Mother Nature’s Demands Shape Ag Hauler’s Agenda

PLANT CITY, Fla. — Hours of service takes on a whole new meaning to people like Rodger Blanco and Rodney Garrison.

Blanco is the owner of Ag-Mart Produce, a strawberry and tomato grower based in Plant City. Garrison is his maintenance and transportation supervisor, the man charged with keeping Ag-Mart’s fleet of 12 light-duty pickups and sport utility vehicles, 10 medium-duty trucks and three leased tractor-trailers up and running.

Long hours are the rule, not the exception, for both men and their equipment, said Garrison.

“I generally work anywhere from a 12- to 18-hour day almost every day,” he said. “You have to know what three different truck drivers are doing, where they are going, what two or three different farm managers are doing, whether they need a flatbed or reefer truck, and much more. It can be a long day out here.”



Ag-Mart’s field hands pick crops from dawn to dusk, seven days a week, for months on end.
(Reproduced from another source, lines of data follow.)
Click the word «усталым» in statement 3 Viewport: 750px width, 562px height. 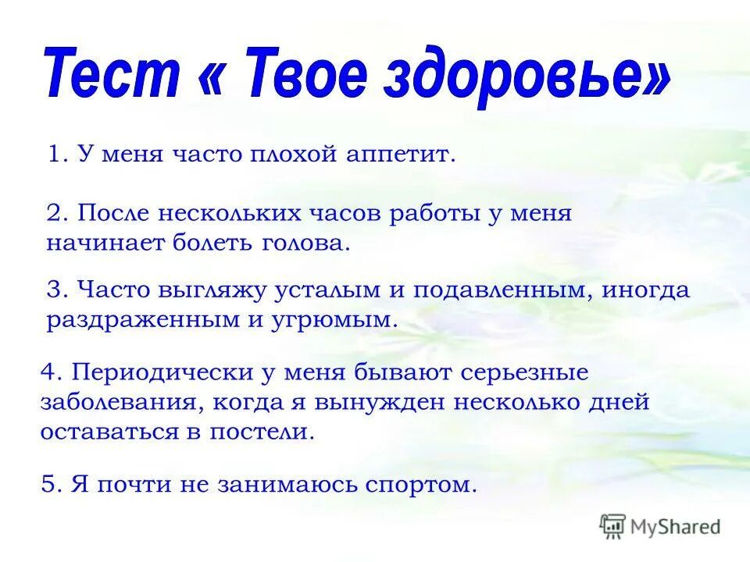pos(326,290)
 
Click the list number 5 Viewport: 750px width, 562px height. pos(49,484)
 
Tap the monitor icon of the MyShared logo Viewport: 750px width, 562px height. pos(613,526)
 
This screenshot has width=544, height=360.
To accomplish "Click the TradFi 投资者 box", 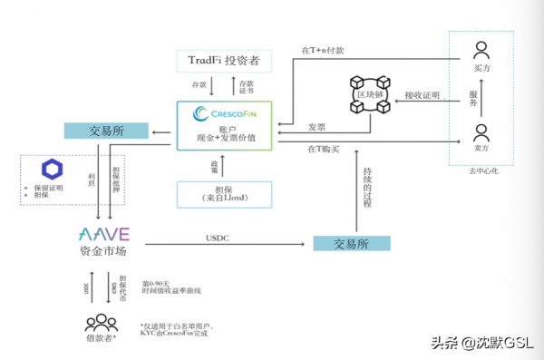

The lights at the company’s packing and warehouse facility burn late into the night, sometimes until 3 a.m., as trucks rumble in to pick-up the fragile and highly-perishable goods for transport.

The time limits Mother Nature places on her wares drive many of the differences between trucking companies that haul agricultural goods and those that carry general freight, affecting hours-of-service rules, driver retention, even equipment specifications.